#### [Material]
====

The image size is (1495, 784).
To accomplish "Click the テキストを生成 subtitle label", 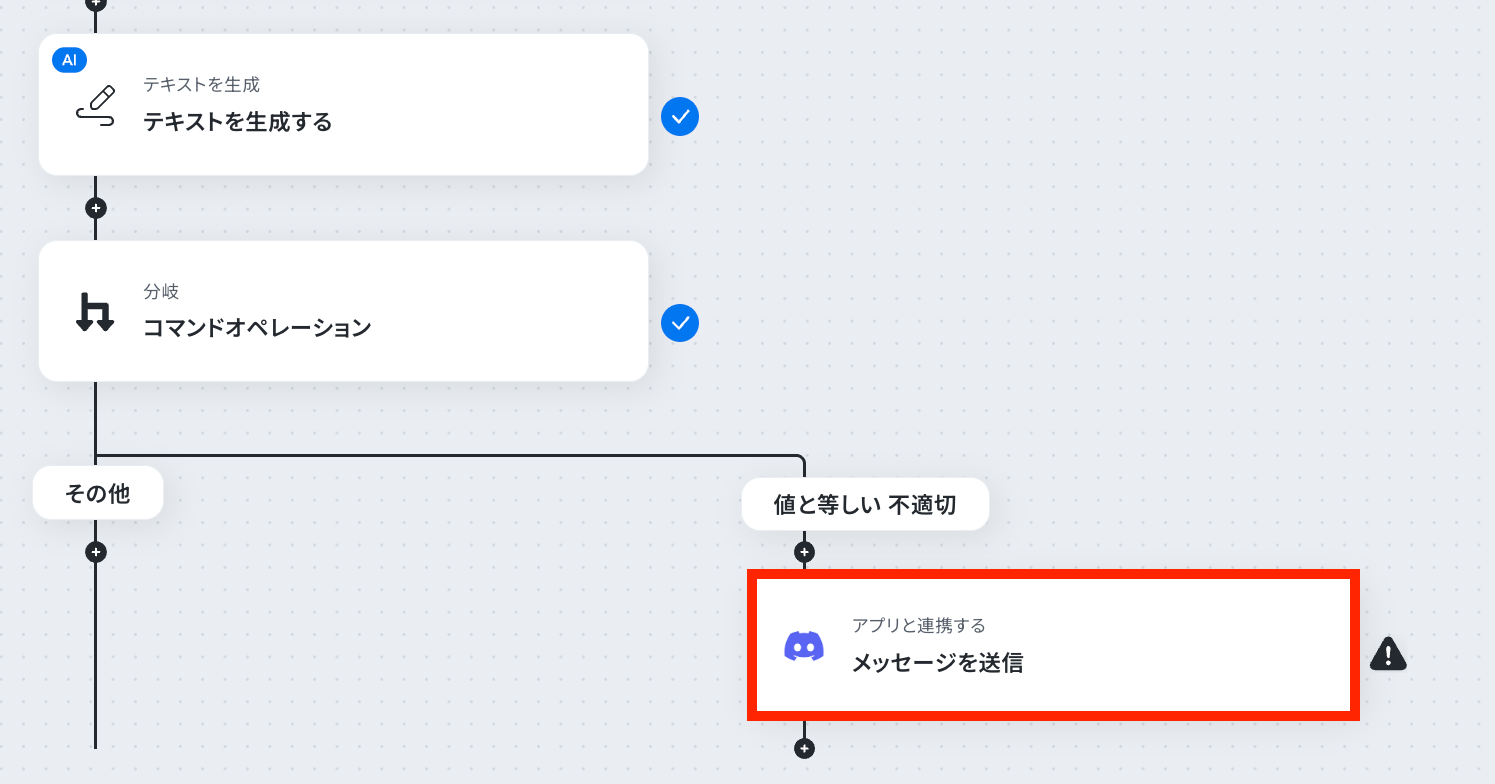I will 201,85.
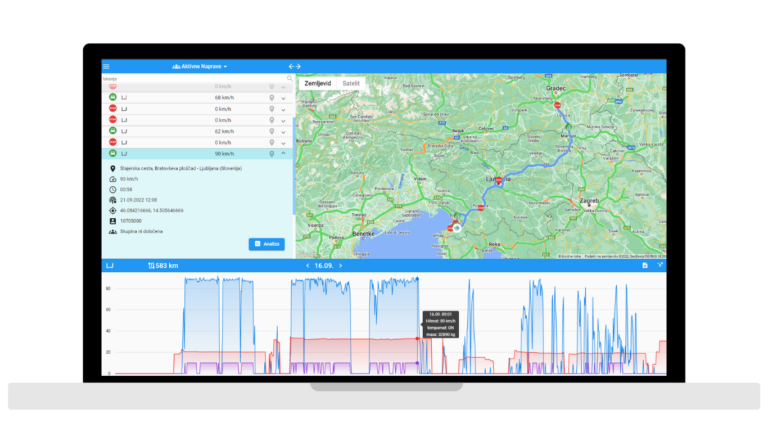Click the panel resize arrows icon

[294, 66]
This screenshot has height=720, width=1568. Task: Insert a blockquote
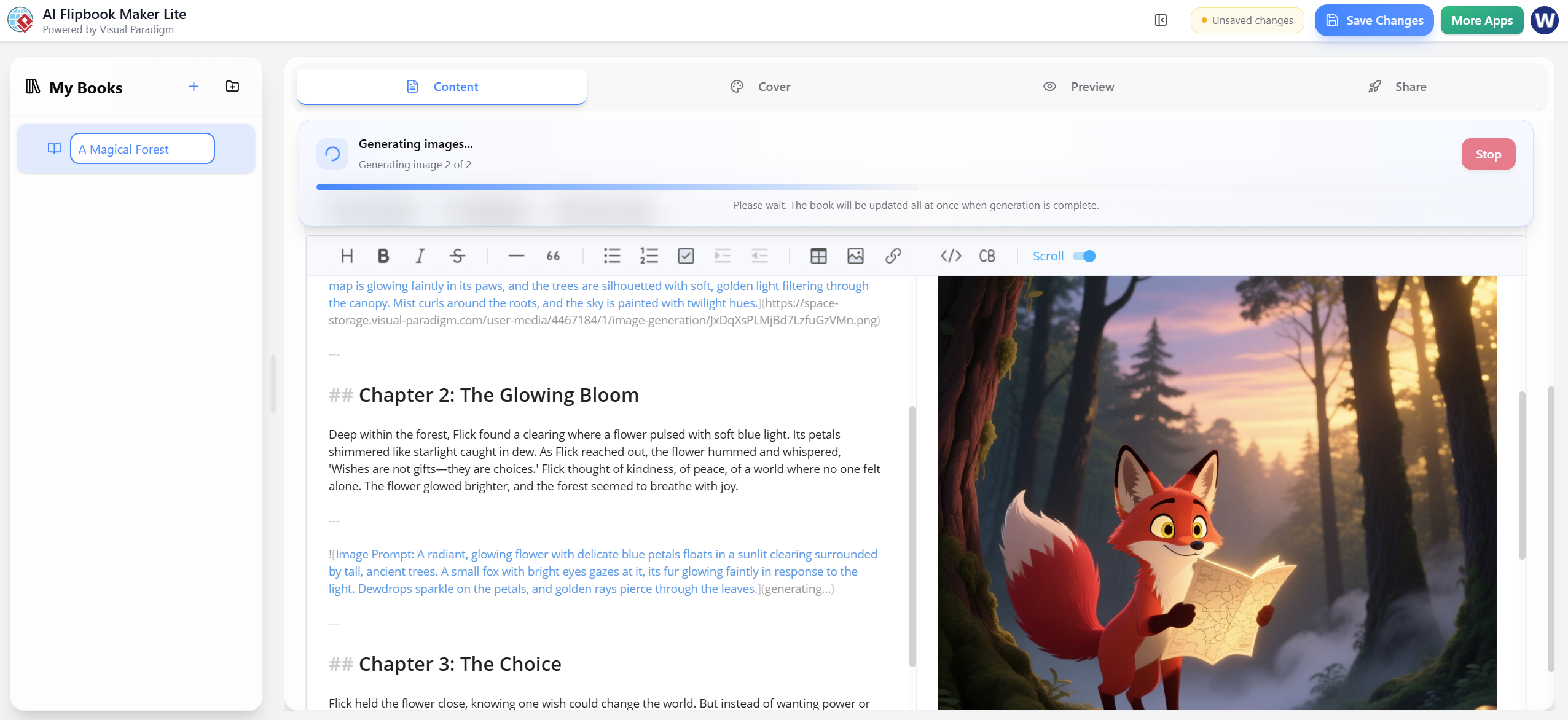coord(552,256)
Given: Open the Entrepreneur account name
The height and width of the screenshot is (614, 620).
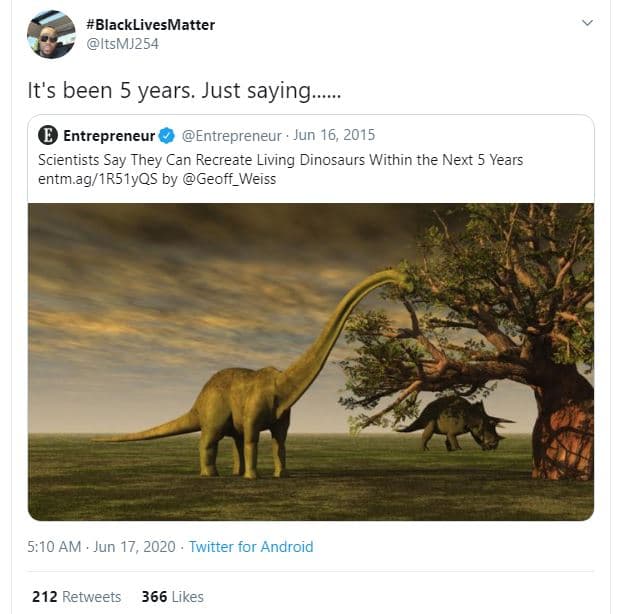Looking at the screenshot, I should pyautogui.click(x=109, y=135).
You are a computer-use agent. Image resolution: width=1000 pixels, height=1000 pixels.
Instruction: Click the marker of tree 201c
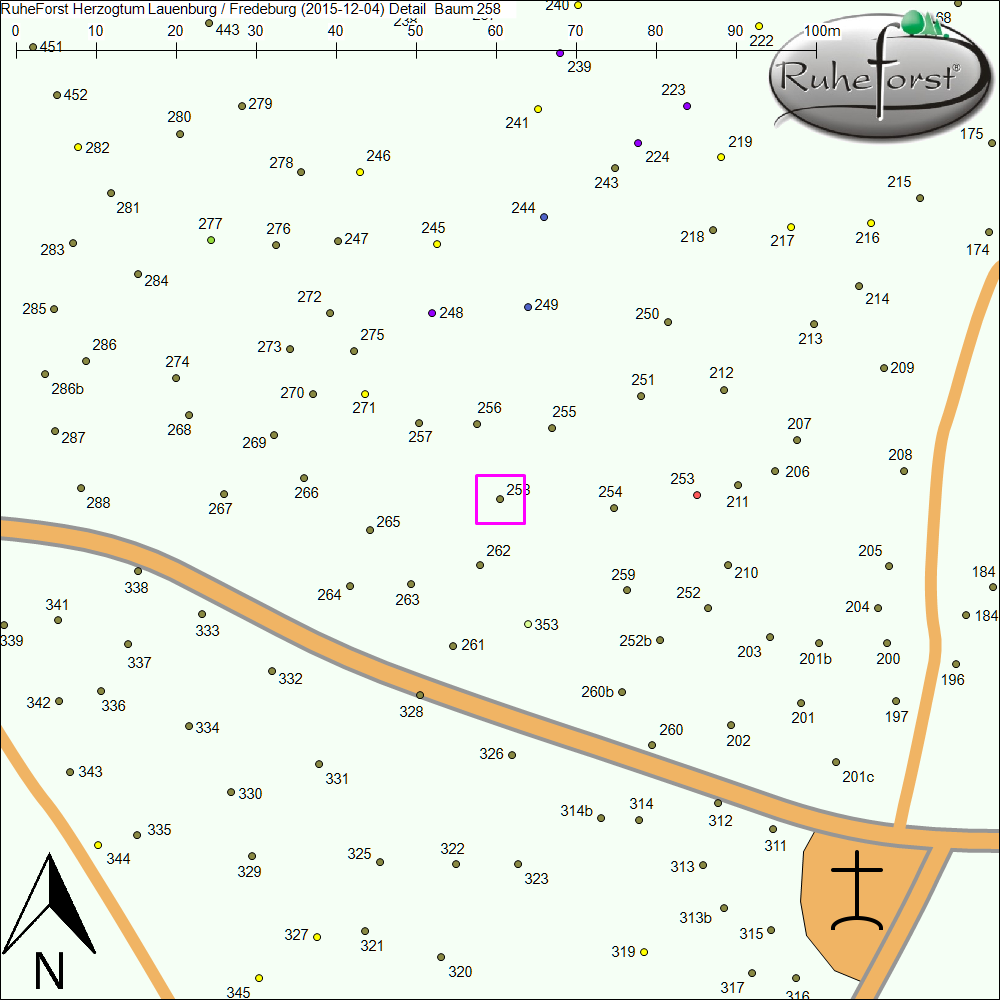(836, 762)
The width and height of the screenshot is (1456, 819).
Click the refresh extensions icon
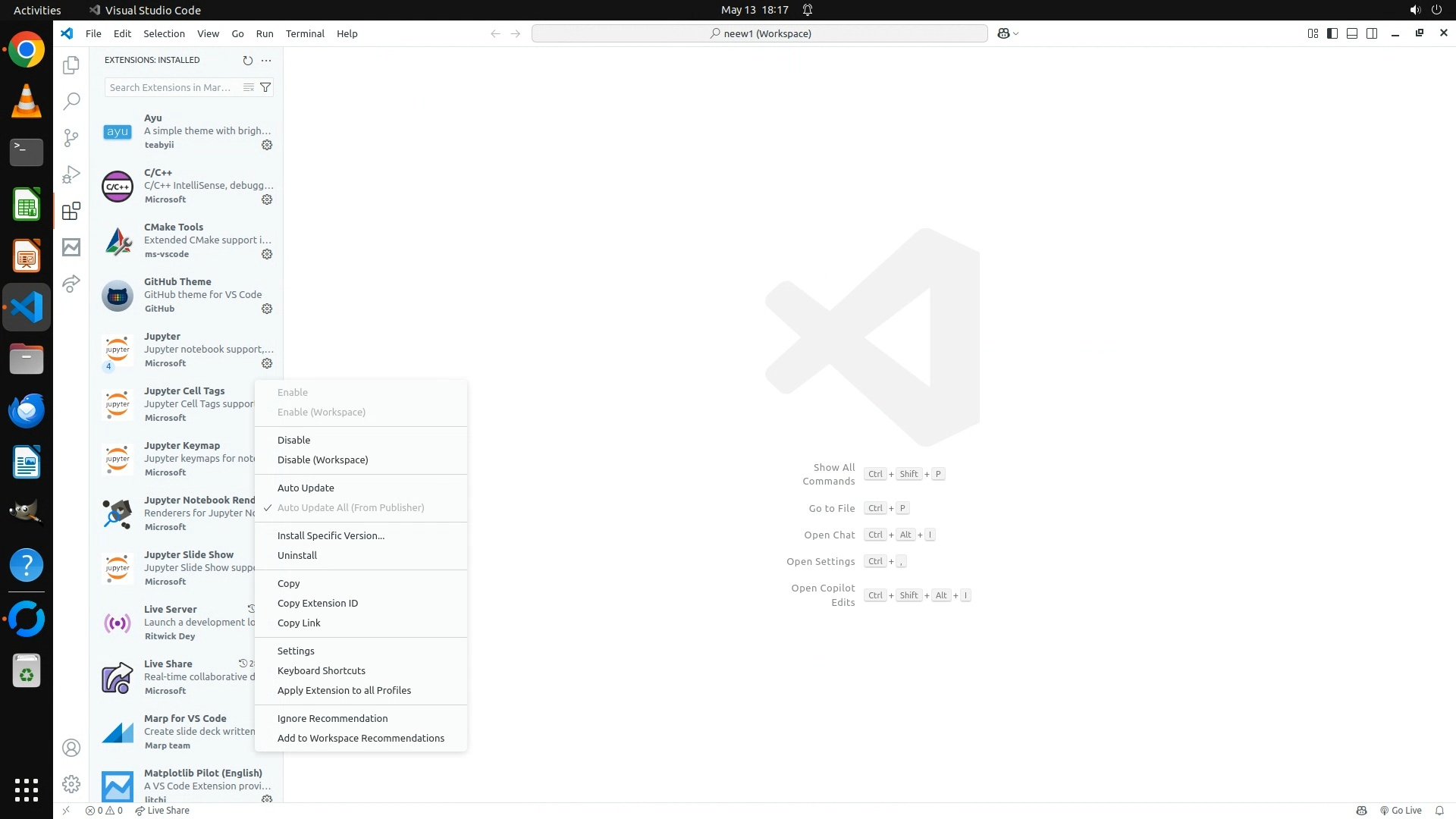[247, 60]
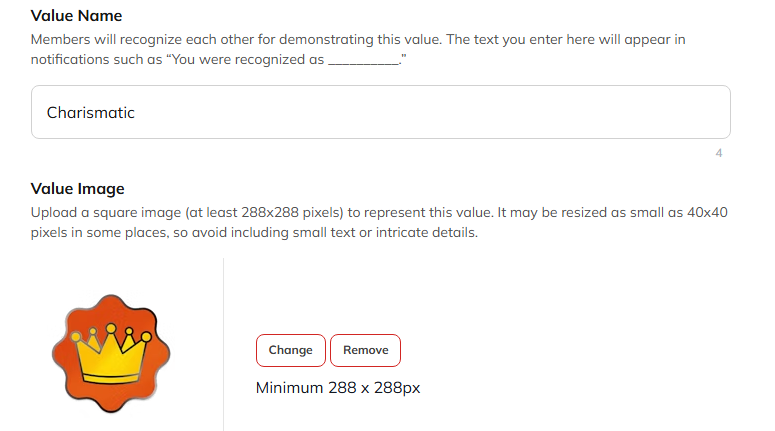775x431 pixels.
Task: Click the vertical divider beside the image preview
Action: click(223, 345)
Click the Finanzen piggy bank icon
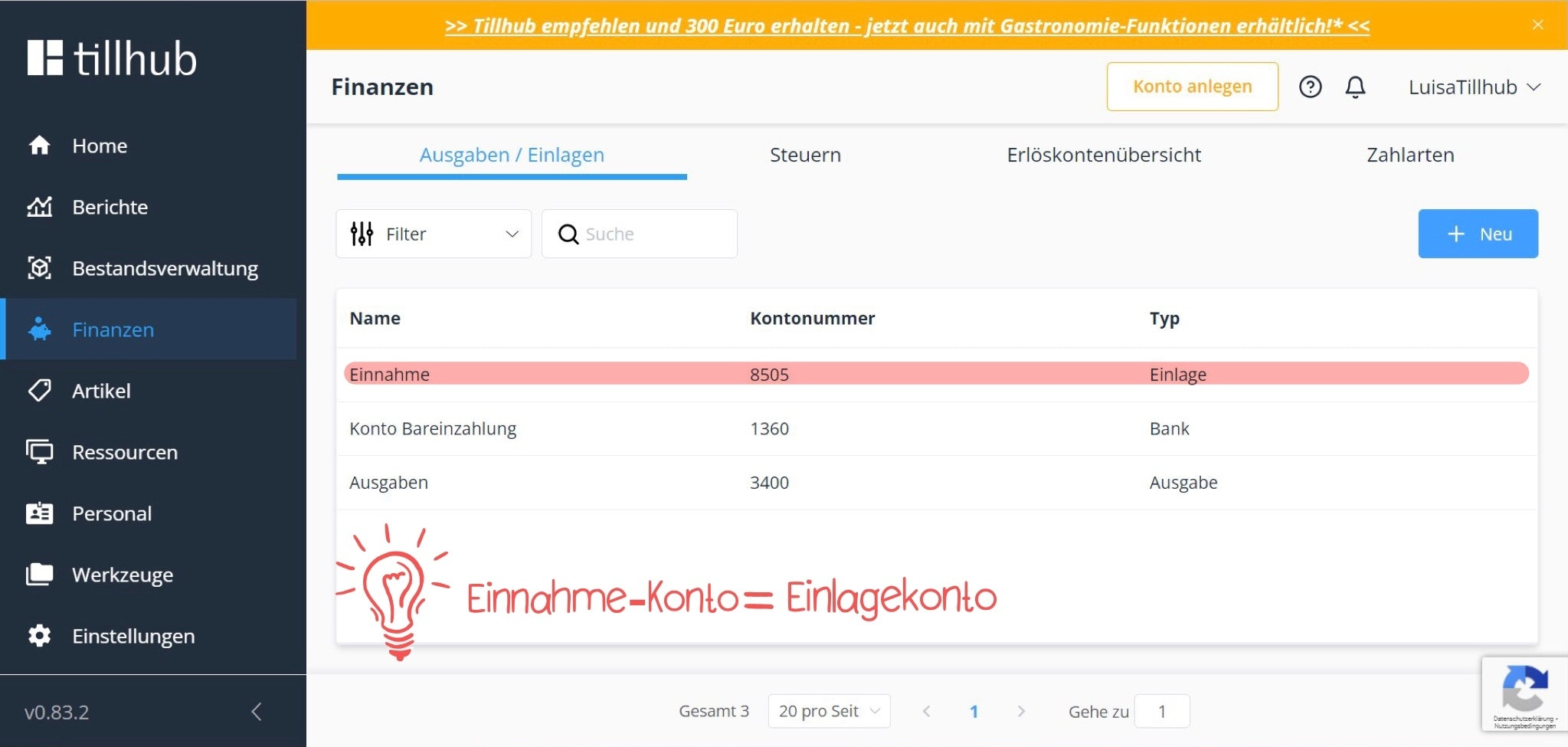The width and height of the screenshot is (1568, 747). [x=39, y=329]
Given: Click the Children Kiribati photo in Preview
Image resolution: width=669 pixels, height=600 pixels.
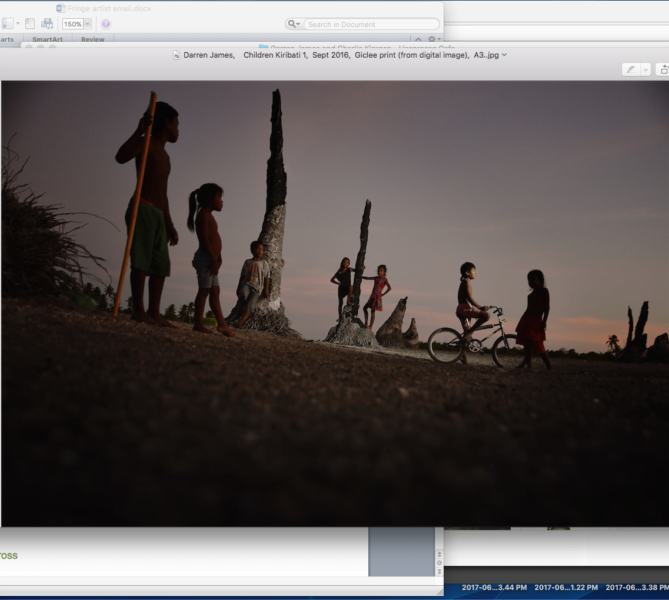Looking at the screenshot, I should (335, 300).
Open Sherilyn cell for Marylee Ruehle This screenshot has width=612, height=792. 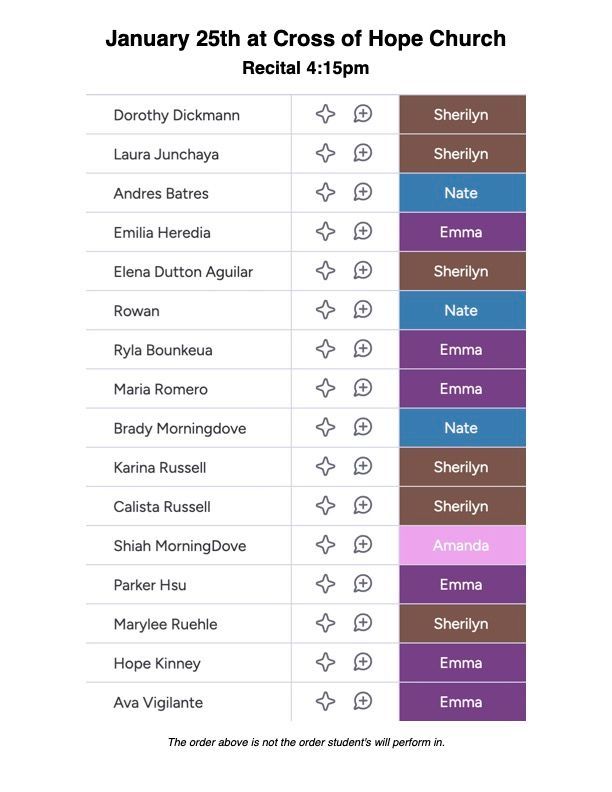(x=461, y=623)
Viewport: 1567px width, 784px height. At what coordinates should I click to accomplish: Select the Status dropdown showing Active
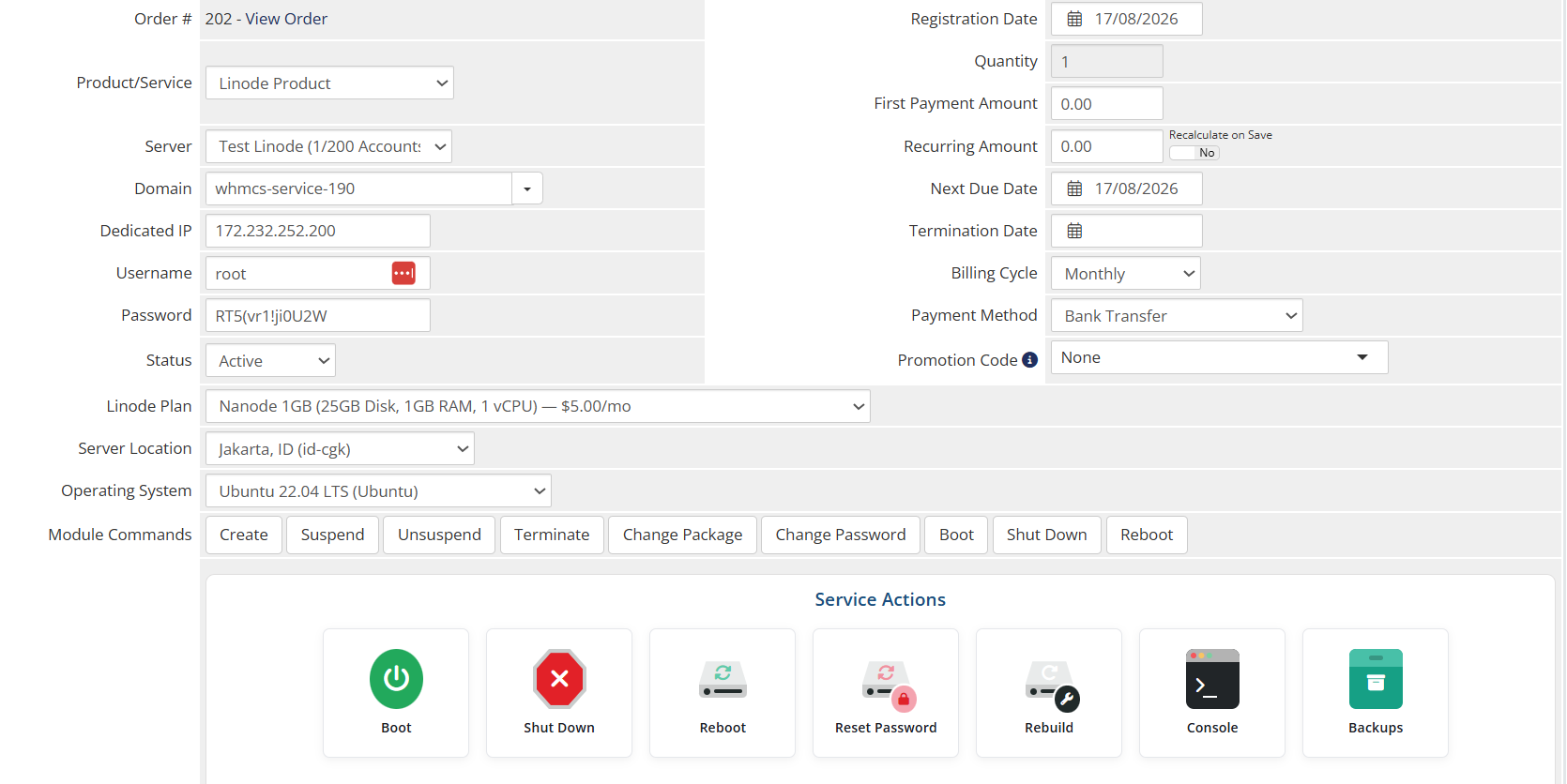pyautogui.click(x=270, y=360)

====

#### [Your instructions]
Pull out every line of the material above that contains the string "Given". Case counts.

#### [Response to this task]
Given: Open the Entrepreneur account name
Given: Click the Children Kiribati photo in Preview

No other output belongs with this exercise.